Charles Hooper

Thoughts and projects from an infrastructure engineer

Briefly: Operator Requirements

On any given day, there are a number of people discussing user requirements and prioritizing the work ahead of them based on them. There’s an oft-underrepresented group of users however and those are your operators. Typically, the set of things needed by your operators are buried in your project’s list of “non-functional requirements”, if at all.

In this brief, I would like to provide you with a de facto set of “operator requirements” for your project. This list is likely incomplete and I’m discovering more every day. I may update this post from time to time to add things or clarify them as I journey towards understanding.

An application that satisfies these requirements will be more scalable, easier to operate, and likely have a lower Mean Time To Recovery than an application that does not.

  1. In general you should strive to adhere to 12factor if you’re building a web application. 12factor creates a clean contract between your application and the operating system, enables simpler deployments, and results in applications that are mostly horizontally scalable by default. If you cannot adhere to 12factor, then I would challenge you to borrow as much of it as you can before discounting the whole 12factor methodology.

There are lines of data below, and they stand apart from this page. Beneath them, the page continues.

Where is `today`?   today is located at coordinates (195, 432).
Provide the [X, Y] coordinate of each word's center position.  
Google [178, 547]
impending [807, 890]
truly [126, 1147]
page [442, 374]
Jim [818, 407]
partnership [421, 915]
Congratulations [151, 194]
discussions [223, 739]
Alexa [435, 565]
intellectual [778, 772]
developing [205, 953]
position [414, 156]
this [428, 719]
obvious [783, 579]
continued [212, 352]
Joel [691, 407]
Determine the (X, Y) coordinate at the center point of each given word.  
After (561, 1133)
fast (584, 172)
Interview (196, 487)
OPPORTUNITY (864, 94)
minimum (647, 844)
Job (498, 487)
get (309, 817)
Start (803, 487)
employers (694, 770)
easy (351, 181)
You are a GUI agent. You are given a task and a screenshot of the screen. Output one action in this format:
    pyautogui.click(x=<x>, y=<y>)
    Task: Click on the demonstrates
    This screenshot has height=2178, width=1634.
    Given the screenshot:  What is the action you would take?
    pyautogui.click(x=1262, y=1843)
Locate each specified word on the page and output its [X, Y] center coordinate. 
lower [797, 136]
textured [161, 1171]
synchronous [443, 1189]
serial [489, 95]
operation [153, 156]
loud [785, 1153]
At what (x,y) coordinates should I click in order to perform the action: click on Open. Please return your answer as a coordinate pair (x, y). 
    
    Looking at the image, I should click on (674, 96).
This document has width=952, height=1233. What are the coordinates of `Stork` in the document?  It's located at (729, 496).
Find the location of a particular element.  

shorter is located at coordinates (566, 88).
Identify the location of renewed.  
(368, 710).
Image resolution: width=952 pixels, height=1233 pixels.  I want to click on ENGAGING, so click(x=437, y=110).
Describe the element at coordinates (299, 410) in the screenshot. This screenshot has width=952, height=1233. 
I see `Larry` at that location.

  2. Your application should have plenty of logging and follow best practices.

  3. Your application should also emit metrics that create some sense of understanding of what the system is doing.

  4. Your application’s services should have health checks. The health checks should return HTTP 2xx or 3xx when the service is healthy and HTTP 5xx when it is not. The response body should contain an explanation or identifier that will allow the operator to determine why the health check failed to aid in incident recovery.

  5. Your application should use unique request IDs and add them to their logging contexts (see logging).

  6. Your application should support credential rotation. Any given secret, whether it’s a password, API key, SSL private key, or otherwise, should be changeable with minimal disruption to the service. This should be exercised often to ensure it works as designed.

  7. Your application should provide operators with toggles or feature flags — parameters that allow the operators or the system itself to turn off bits of functionality when the system is degraded.

  8. Your application should put external resources behind circuit breakers. Circuit breakers allow your app to continue operating (albeit in a degraded state) when an external resource is unavailable instead of taking your application offline.

  9. Your application should be disposable and restartable; this means that it’s restartable on the same instance or a new instance after a crash and should crash in an automatically recoverable state. If your crash is not automatically recoverable, it should scream! In addition, your application should gracefully complete existing work such as HTTP requests or jobs it picked up from a task queue. In the case of long running jobs, your application should be able to abandon the work to have it picked up by another worker or node.

These are just a start but these requirements should be imported into your project’s requirements and prioritized with maintainability in mind. By doing so, your application will be more scalable, easier to operate, and have a lower Mean Time To Recovery than an application that don’t satisfy these requirements.

Do you feel like I missed anything? What else would you recommend?